TASK
The lines to be extracted begin at the line containing "Where should I" and end at the last line of the data below; copy them exactly and leave out the pictures.

DATA FOR THIS EXERCISE

---

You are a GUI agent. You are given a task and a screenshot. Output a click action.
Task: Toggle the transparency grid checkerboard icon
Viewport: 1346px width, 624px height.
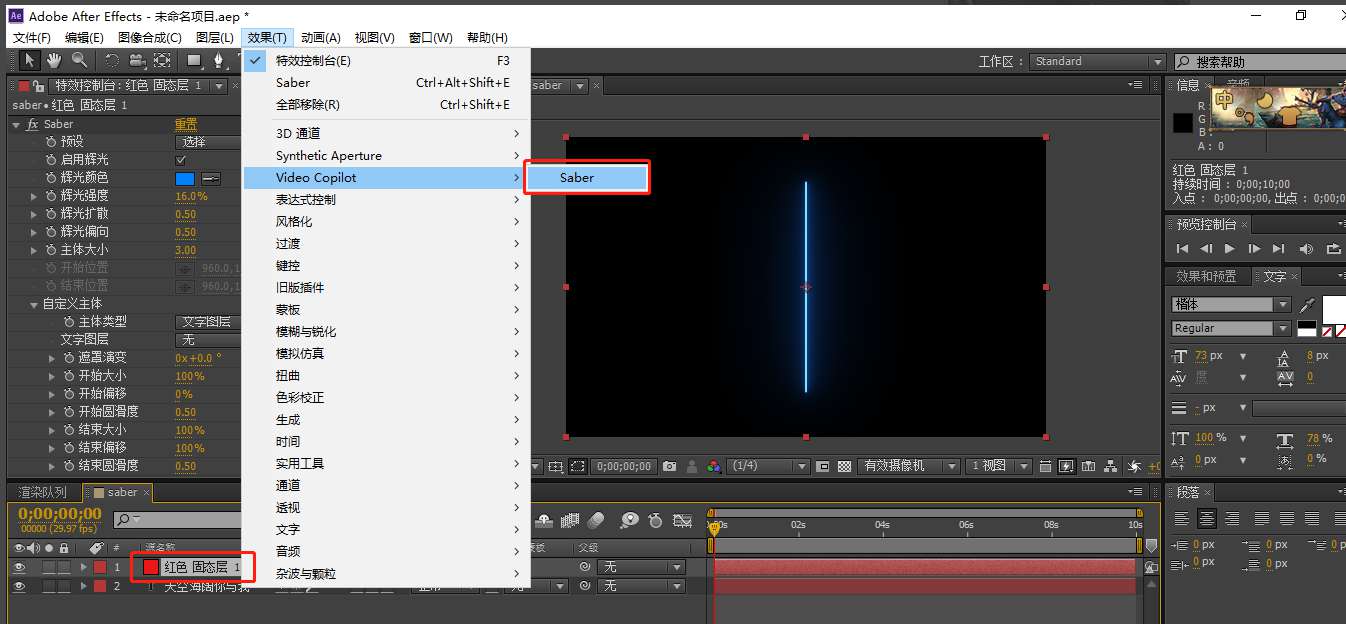(x=845, y=466)
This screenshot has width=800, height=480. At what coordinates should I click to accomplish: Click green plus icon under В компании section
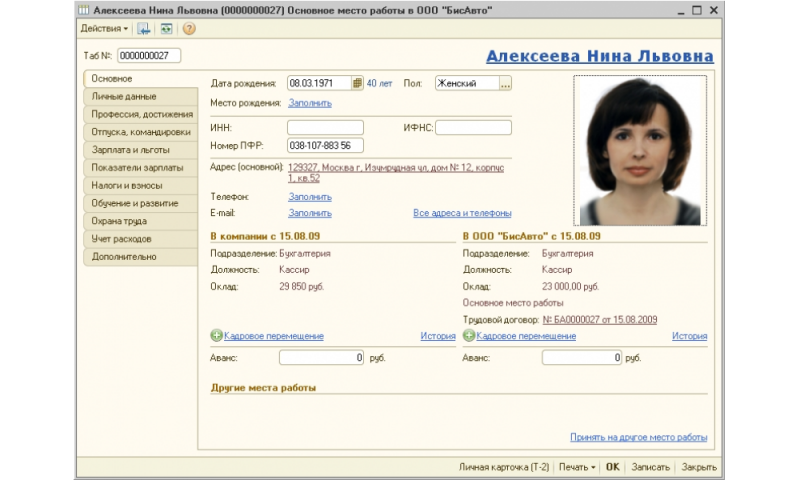point(216,336)
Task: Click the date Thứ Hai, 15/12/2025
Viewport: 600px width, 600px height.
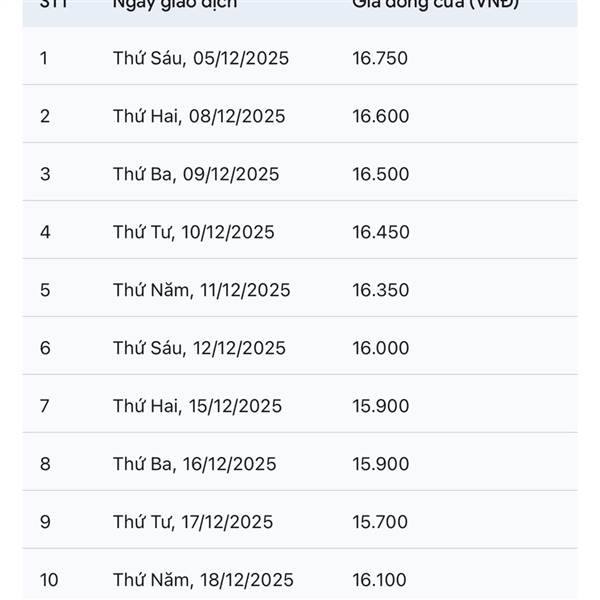Action: tap(197, 406)
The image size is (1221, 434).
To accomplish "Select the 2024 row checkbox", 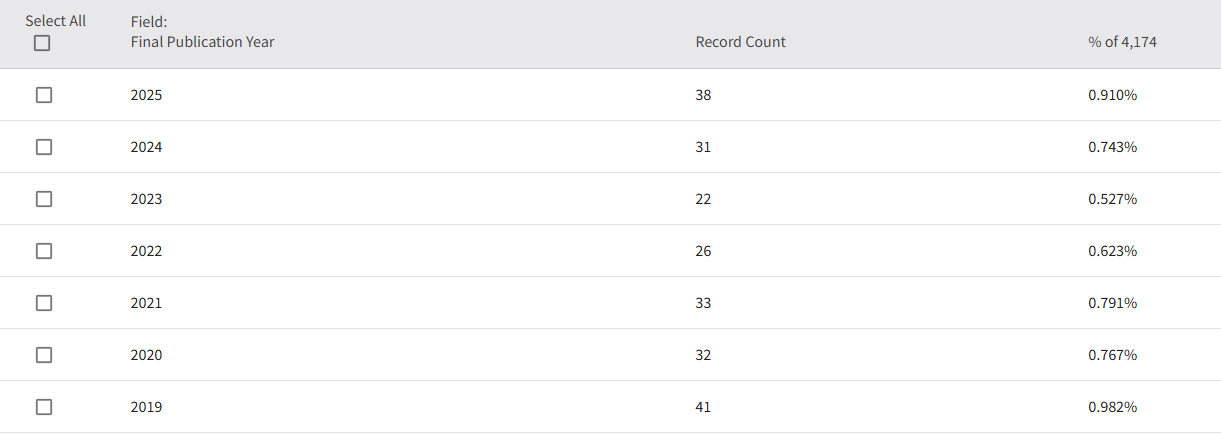I will click(44, 147).
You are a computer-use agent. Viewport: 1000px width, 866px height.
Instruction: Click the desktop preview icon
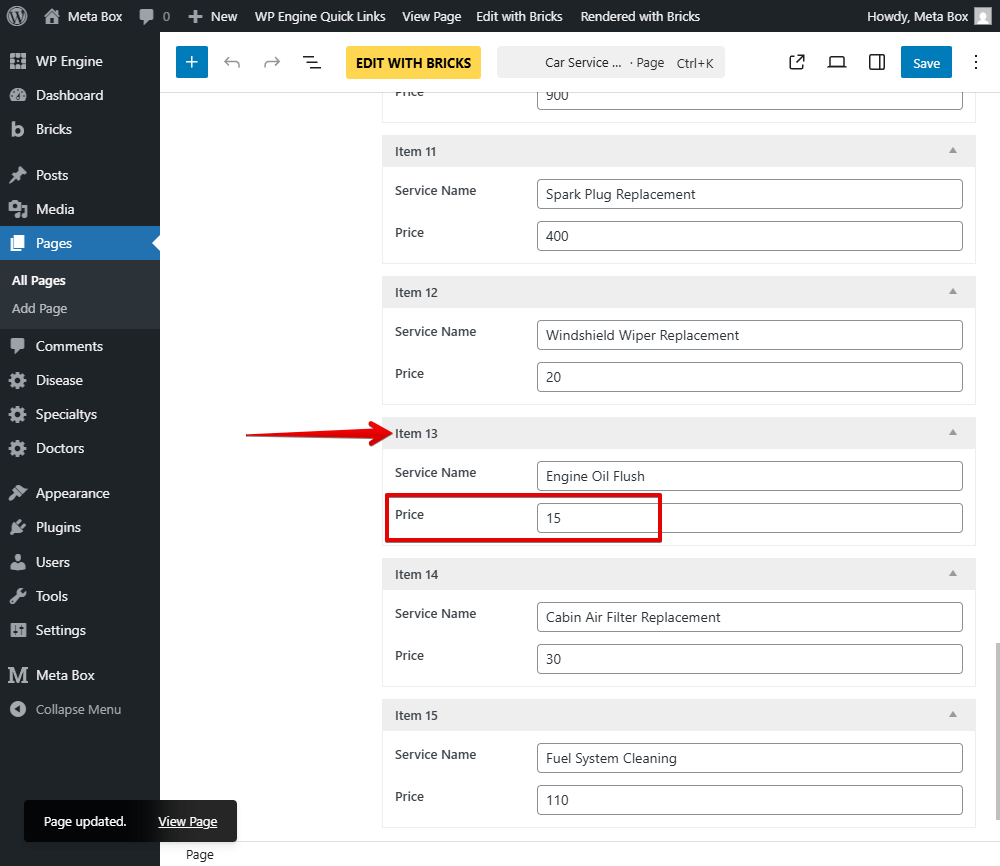pos(837,62)
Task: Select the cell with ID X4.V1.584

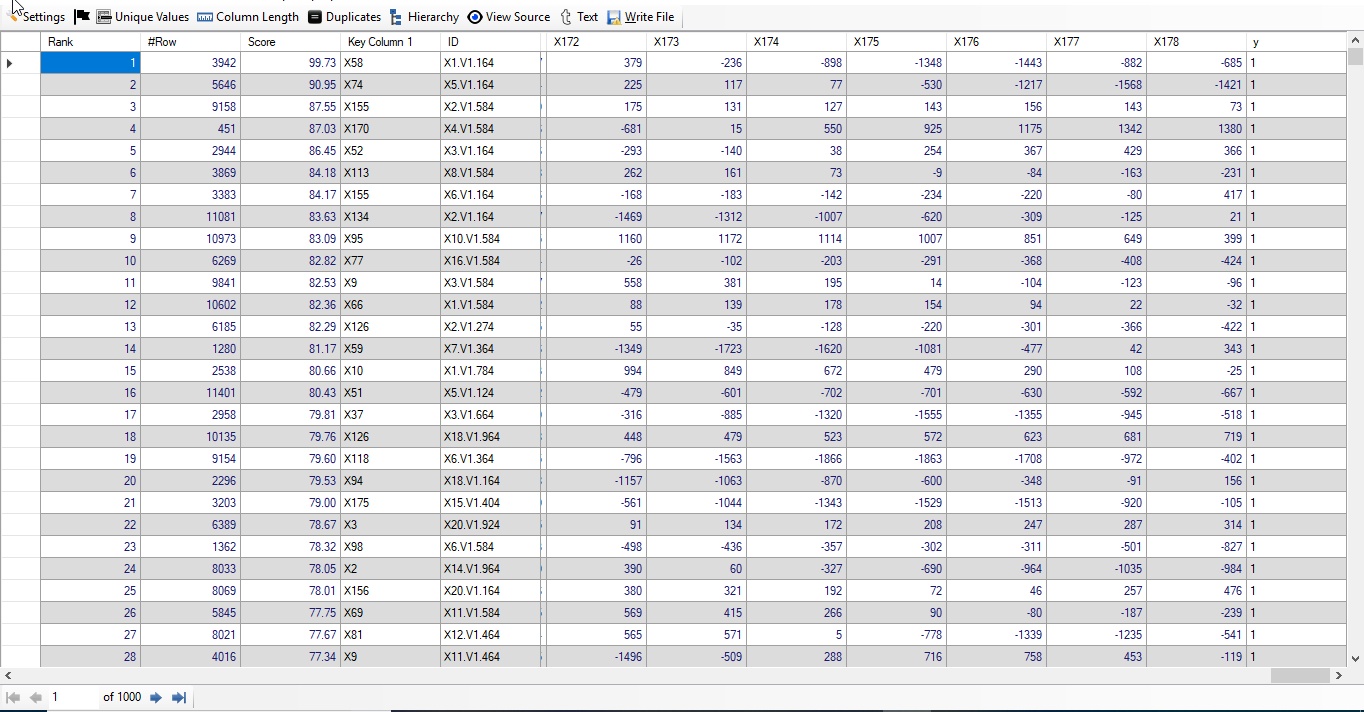Action: point(490,129)
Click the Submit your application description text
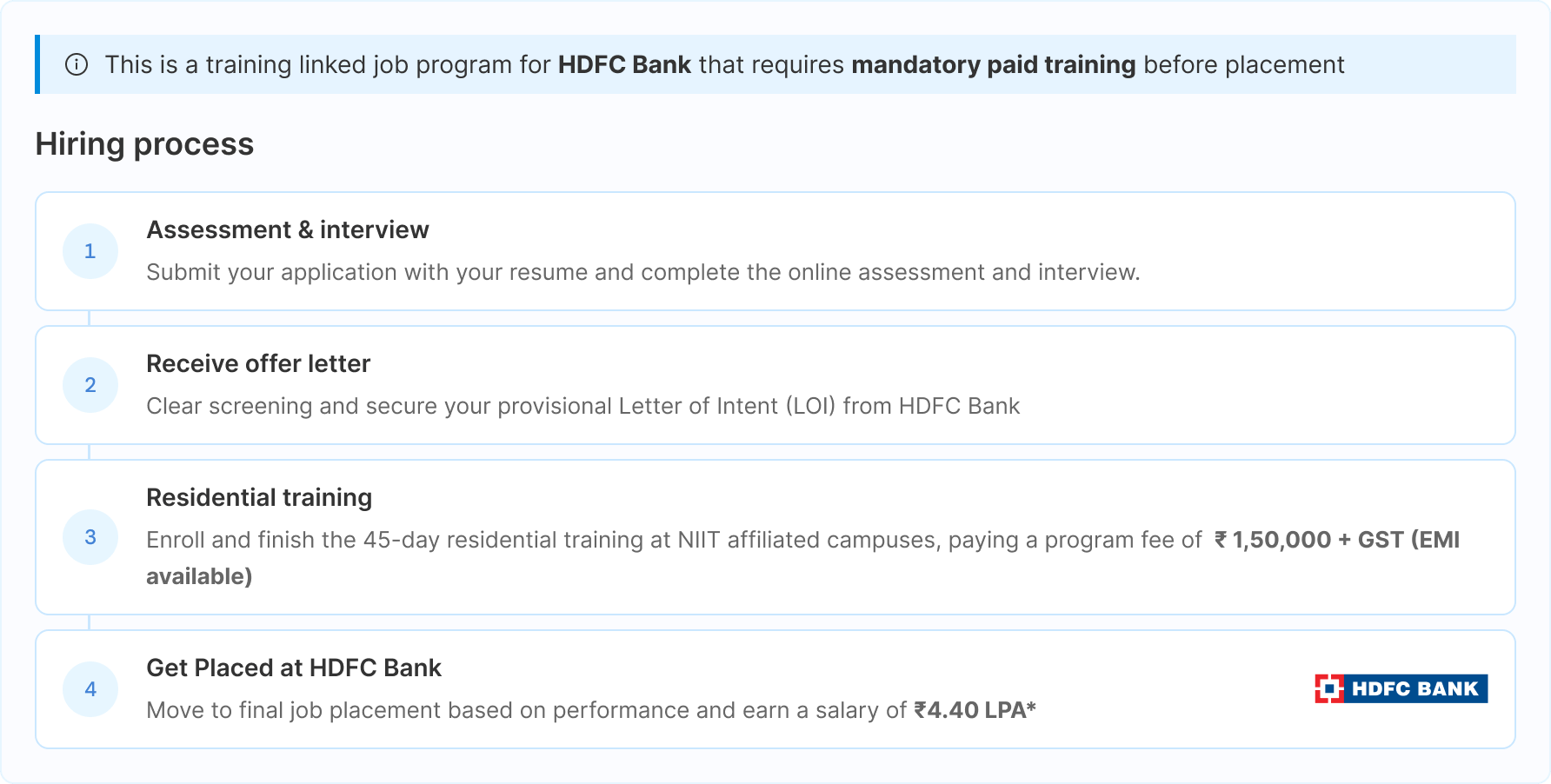The image size is (1551, 784). click(643, 272)
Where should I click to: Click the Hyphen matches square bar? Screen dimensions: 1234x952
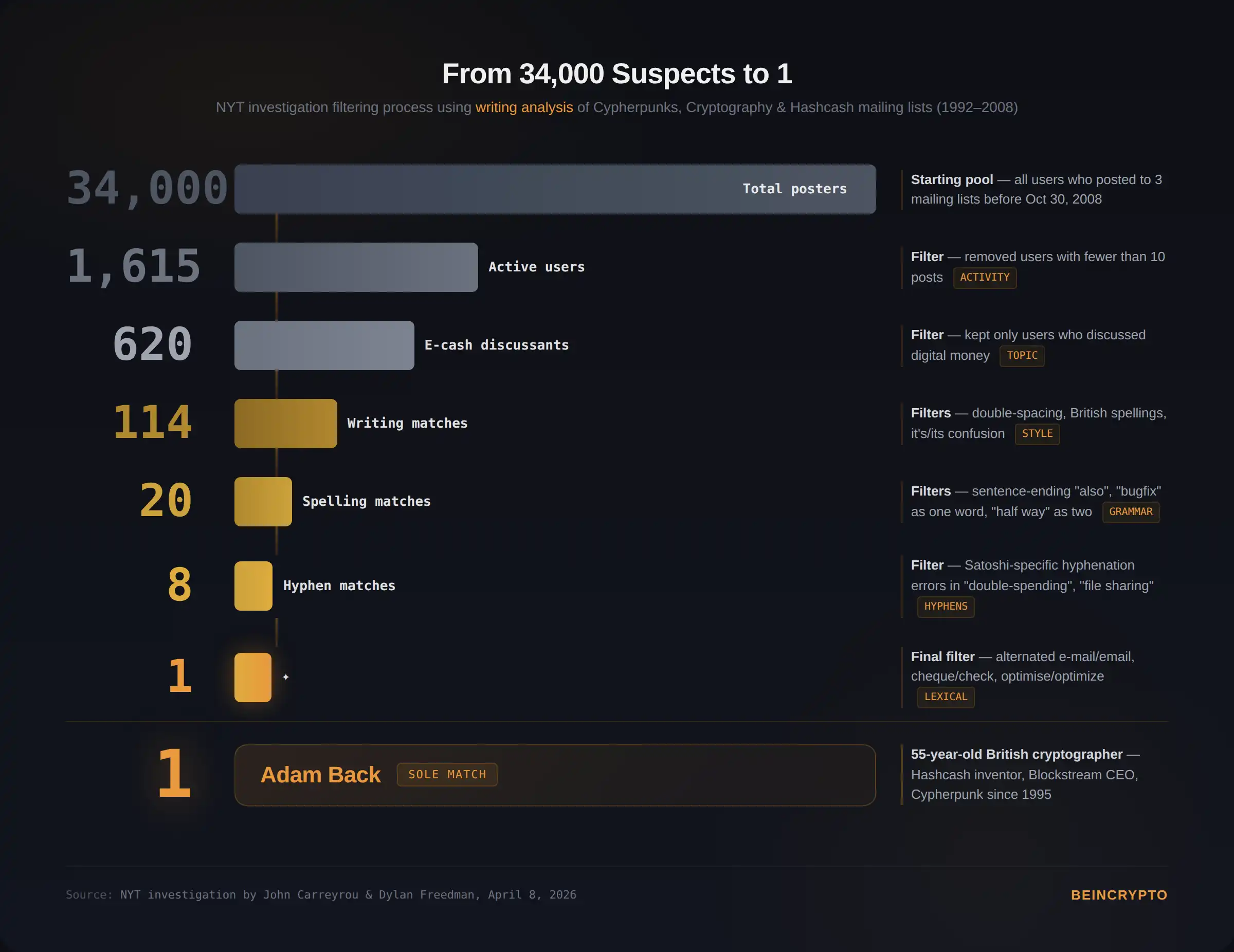[x=253, y=586]
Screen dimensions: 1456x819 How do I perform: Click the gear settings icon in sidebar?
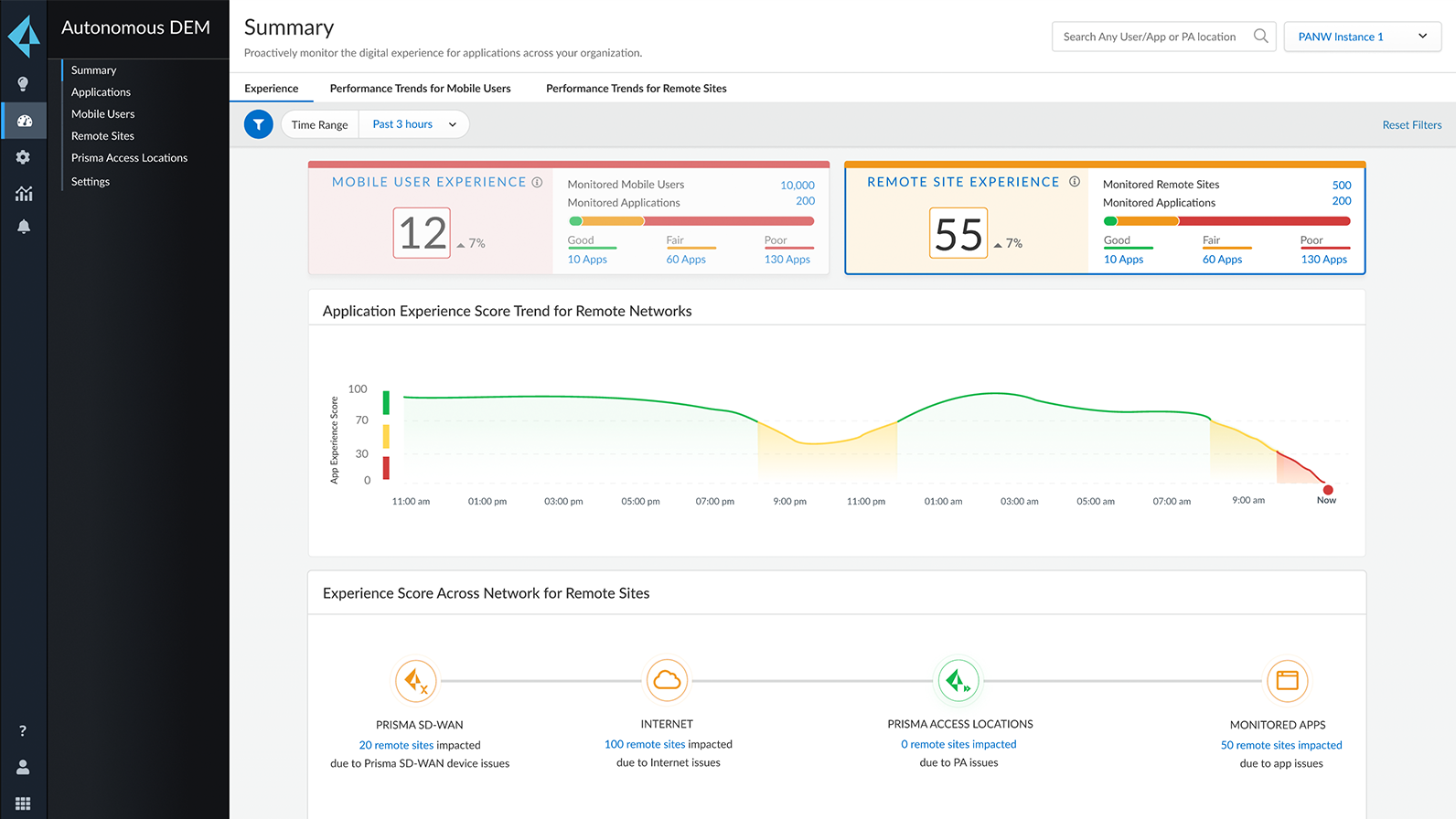24,157
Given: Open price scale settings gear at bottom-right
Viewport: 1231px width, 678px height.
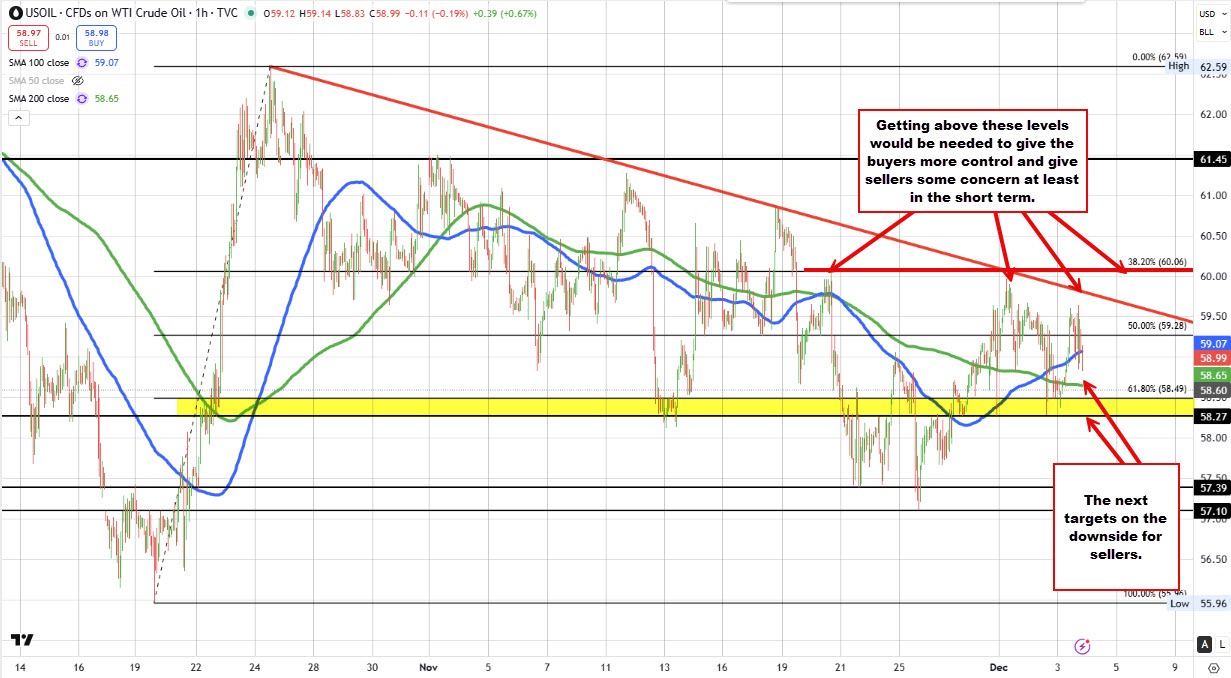Looking at the screenshot, I should tap(1214, 668).
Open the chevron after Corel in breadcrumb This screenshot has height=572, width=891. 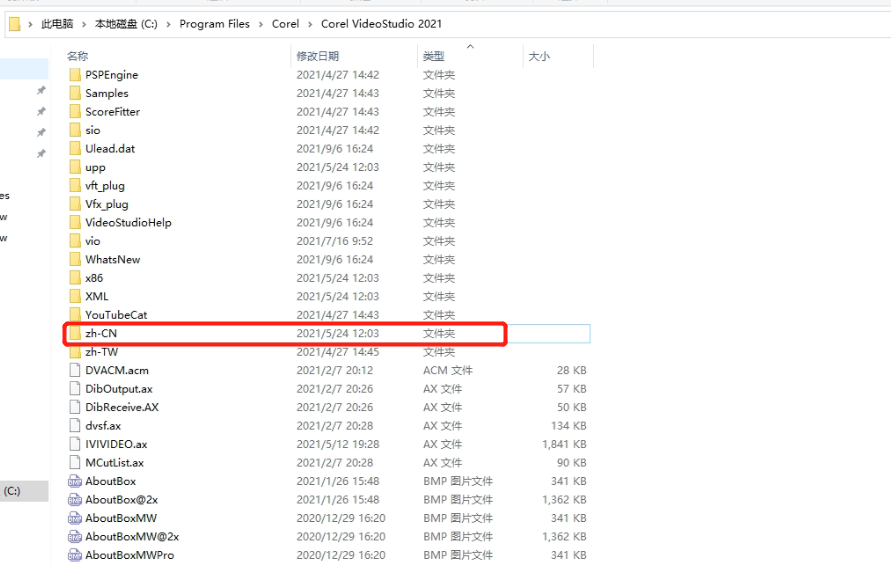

---

RESPONSE TO THIS TASK
Where should I click to: Click the Hyphen matches square bar? Screen dimensions: 1234x952
[x=253, y=586]
Screen dimensions: 1456x819 How do I perform: Click the gear settings icon in sidebar?
24,157
Given: Open price scale settings gear at bottom-right
Viewport: 1231px width, 678px height.
Looking at the screenshot, I should tap(1214, 668).
Open the chevron after Corel in breadcrumb This screenshot has height=572, width=891. 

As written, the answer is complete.